Credit: Neil Smith

Epidermal homeostasis is maintained by stem cell renewal and differentiation and is known to involve signals from the extracellular matrix (ECM). Watt and colleagues now show that these signals are transduced by a cascade involving actin and the transcription factor serum response factor (SRF).

actin is the primary sensor for epidermal stem cell differentiation.

To examine signals from the ECM that are transduced to epidermal stem cells, the authors developed micropatterned surfaces composed of type I collagen on which they seeded single cells. They observed more differentiated cells (measured by expression of the differentiation marker involucrin) on small surfaces (20 μm diameter) than large surfaces (50 μm diameter), indicating that a reduced adhesive area promotes epidermal stem cell differentiation. This was not related to the ECM present on the surface but was affected by cell shape, as cells with a large adhesive area (spread cells) had lower expression of involucrin than cells with a small adhesive area.

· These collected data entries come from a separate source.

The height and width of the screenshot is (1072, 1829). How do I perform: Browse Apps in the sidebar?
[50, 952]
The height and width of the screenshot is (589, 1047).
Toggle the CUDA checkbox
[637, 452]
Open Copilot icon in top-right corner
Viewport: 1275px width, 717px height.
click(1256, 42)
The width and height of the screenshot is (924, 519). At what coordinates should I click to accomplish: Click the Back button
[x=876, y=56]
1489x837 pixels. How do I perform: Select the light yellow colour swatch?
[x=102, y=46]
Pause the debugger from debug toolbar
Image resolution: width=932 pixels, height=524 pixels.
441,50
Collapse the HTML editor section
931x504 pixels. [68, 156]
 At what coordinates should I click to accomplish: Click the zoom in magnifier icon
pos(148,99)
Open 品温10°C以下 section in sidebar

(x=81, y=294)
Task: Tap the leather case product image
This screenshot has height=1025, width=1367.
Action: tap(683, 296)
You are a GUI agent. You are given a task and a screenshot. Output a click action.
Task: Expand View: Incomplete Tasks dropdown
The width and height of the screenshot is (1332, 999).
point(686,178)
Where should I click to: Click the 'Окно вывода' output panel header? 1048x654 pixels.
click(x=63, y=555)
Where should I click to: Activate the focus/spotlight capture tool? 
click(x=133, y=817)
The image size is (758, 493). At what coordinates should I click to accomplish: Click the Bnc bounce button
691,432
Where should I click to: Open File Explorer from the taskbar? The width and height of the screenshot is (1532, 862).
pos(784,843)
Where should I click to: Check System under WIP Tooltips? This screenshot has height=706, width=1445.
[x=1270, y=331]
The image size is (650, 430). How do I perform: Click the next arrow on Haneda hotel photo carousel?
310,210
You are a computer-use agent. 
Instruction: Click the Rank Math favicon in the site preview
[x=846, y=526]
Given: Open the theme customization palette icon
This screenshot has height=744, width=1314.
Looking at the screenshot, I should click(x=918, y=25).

Cell shape is regulated by the actin cytoskeleton, so the authors assessed differences in actin between cells growing on small and large surfaces. Cells on 20 μm surfaces had higher levels of filamentous actin (F-actin) and lower levels of globular actin (G-actin) than cells on 50 μm surfaces. Interestingly, inhibiting actin polymerization in cells on 20 μm surfaces blocked differentiation, and treatment of cells on 50 μm surfaces with an F-actin-stabilizing agent promoted differentiation; these findings reveal an integral role for actin in epidermal stem cell differentiation.

So how does actin influence differentiation? G-actin is known to bind megakaryocytic acute leukaemia (MAL; also known as MKL1) in the cytoplasm and to prevent it from binding SRF, thereby inhibiting transcription. Consistent with this, MAL localized to the perinuclear cell body in cells on 20 μm surfaces (which show enhanced differentiation and high levels of F-actin) and to lamellipodia in cells on 50 μm surfaces (which have more G-actin). Furthermore, depletion of MAL or SRF using small interfering RNAs (siRNAs) significantly decreased differentiation of cells on 20 μm surfaces, and overexpression of MAL increased SRF activity and involucrin expression. These findings suggest that, in the absence of G-actin, MAL-mediated SRF activation promotes epidermal stem cell differentiation. This could be mediated by effects on FOS and JUNB, two SRF target genes that have been implicated in this process. Indeed, depletion of FOS or JUNB using siRNAs significantly inhibited involucrin expression by cells on 20 μm surfaces. Although both are SRF target genes and both control differentiation, the authors found that JUNB expression is regulated by G-actin whereas FOS expression is stimulated by serum.

Together, these findings show that actin is the primary sensor for epidermal stem cell differentiation. G-actin (which is predominant in spread cells) binds MAL and inhibits transcription by preventing it from binding to SRF, whereas when spreading is restricted G-actin levels decrease and inhibition is relieved, promoting differentiation.